(Excerpt from the dataset)
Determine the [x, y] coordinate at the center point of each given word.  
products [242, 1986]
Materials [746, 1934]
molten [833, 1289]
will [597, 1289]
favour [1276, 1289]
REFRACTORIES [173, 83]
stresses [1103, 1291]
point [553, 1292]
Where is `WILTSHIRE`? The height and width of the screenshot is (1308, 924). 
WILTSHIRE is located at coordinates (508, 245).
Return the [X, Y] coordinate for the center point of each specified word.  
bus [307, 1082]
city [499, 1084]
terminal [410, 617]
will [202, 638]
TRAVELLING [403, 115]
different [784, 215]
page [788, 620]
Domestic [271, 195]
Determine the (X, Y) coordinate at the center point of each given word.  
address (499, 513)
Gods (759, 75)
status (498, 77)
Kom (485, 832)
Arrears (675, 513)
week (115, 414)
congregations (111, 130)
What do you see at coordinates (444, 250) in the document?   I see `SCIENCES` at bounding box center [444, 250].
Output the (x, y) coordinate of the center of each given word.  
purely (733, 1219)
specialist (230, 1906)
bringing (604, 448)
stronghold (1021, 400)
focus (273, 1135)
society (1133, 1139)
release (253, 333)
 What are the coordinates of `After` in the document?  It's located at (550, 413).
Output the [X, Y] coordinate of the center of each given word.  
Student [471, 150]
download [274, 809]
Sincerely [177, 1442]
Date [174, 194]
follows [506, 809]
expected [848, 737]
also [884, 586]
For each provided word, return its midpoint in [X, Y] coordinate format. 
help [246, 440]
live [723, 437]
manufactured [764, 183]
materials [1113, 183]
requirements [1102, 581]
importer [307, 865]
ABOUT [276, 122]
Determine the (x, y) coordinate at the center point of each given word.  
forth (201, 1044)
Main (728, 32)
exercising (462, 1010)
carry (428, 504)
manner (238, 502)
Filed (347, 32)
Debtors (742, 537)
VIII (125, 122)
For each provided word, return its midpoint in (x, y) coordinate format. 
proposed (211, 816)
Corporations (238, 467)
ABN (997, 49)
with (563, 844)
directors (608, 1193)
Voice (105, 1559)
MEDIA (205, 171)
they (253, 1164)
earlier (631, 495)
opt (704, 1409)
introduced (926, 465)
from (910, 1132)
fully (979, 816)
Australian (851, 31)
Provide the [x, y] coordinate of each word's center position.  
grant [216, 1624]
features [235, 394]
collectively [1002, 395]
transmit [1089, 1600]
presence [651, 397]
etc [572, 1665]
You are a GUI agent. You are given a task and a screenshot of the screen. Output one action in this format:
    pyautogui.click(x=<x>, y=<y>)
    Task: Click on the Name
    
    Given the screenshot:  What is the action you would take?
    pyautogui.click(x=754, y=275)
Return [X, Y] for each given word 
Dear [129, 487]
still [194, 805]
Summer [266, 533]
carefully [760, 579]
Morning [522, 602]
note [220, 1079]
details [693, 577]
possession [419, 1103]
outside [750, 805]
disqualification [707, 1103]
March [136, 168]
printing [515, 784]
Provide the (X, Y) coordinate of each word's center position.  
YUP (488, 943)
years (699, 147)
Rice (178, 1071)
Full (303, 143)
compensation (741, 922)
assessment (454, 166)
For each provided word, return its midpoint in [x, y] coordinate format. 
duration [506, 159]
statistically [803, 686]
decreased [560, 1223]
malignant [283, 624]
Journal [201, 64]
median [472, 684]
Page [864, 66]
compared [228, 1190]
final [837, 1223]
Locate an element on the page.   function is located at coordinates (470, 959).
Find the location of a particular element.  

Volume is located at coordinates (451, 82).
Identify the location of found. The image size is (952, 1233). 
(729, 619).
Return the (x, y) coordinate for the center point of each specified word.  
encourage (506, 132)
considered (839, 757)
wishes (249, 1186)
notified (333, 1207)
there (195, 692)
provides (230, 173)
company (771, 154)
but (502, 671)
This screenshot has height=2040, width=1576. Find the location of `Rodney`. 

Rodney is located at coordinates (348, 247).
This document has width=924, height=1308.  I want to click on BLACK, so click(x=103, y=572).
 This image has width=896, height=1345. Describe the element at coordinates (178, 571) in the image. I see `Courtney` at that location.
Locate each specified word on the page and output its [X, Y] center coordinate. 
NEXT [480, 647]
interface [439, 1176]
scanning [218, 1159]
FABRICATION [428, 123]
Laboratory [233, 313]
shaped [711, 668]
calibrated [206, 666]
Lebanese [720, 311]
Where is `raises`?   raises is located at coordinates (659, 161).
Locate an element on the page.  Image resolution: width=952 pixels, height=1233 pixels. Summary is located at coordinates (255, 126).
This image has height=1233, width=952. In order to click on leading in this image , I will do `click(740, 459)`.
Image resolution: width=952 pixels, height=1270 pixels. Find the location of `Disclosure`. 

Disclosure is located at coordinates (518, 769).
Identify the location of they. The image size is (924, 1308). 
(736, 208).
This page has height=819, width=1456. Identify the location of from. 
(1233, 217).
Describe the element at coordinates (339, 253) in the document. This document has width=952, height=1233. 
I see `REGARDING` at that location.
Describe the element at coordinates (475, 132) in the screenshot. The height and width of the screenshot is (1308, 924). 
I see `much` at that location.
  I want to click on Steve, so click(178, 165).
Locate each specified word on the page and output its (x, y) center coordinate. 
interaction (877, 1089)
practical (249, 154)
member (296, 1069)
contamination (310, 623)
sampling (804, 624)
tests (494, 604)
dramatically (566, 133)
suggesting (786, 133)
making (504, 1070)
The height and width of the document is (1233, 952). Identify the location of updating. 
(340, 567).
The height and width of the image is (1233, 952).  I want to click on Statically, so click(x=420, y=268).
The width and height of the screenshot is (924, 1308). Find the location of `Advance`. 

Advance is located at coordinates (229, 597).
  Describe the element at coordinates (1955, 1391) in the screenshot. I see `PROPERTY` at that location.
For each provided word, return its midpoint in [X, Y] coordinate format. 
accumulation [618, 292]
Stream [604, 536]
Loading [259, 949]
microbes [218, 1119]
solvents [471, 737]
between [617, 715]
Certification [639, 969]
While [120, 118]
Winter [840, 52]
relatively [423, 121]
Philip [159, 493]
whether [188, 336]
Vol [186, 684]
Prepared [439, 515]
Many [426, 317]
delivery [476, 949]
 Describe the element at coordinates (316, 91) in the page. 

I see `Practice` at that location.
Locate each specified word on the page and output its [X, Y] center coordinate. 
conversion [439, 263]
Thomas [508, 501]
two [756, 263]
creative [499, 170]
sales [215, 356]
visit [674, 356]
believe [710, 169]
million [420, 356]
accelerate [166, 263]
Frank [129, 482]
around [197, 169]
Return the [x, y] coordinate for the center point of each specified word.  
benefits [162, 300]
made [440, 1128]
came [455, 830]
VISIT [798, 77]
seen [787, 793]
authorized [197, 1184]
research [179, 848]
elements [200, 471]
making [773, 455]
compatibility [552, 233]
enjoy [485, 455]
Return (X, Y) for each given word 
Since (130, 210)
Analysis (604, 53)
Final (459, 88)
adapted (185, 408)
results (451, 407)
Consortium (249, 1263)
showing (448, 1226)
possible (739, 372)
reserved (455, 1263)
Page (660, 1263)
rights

» **Problem to solve**:
Copy out verbatim the part of the listing above that opens with the line containing "scanning [218, 1159]" and closes with the line containing "Disclosure is located", including both of those lines.

» **Response**:
scanning [218, 1159]
FABRICATION [428, 123]
Laboratory [233, 313]
shaped [711, 668]
calibrated [206, 666]
Lebanese [720, 311]
Where is `raises`?   raises is located at coordinates (659, 161).
Locate an element on the page.  Image resolution: width=952 pixels, height=1233 pixels. Summary is located at coordinates (255, 126).
This image has height=1233, width=952. In order to click on leading in this image , I will do `click(740, 459)`.
Image resolution: width=952 pixels, height=1270 pixels. Find the location of `Disclosure`. 

Disclosure is located at coordinates (518, 769).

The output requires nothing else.